## EXERCISE:
Set down precisely the lines from the line with "Click the scroll down arrow in Run console" through the end of the material, inclusive, and no pictures.

## MATERIAL SUPPLIED:
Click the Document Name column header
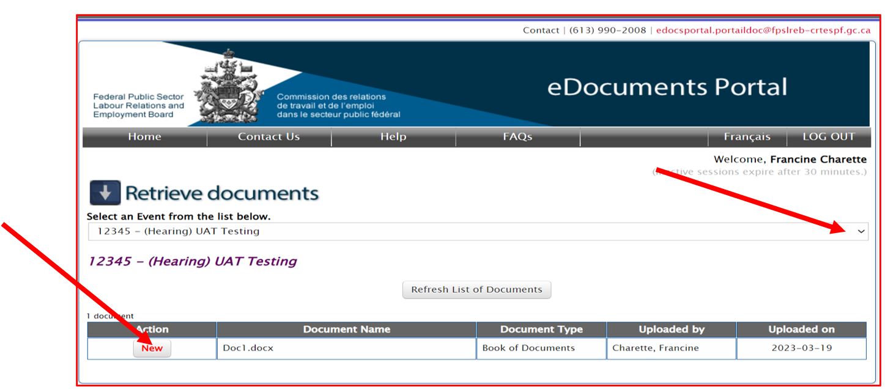 pyautogui.click(x=347, y=328)
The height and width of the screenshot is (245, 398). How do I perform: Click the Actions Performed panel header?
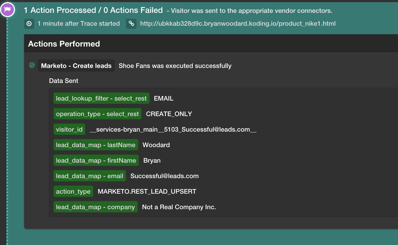pyautogui.click(x=64, y=44)
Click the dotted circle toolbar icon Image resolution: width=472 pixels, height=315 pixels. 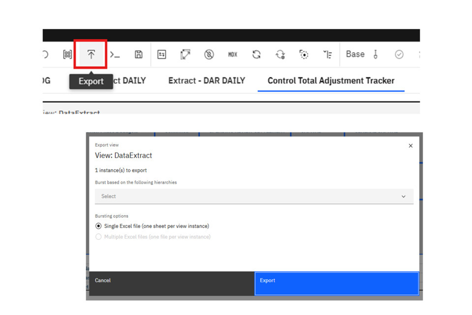coord(304,55)
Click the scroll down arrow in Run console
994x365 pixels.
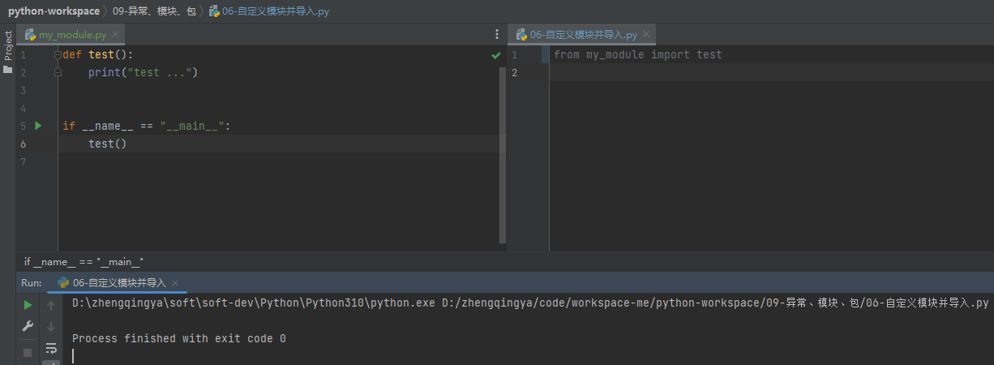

## TASK ANSWER:
Click the scroll down arrow in Run console
994x365 pixels.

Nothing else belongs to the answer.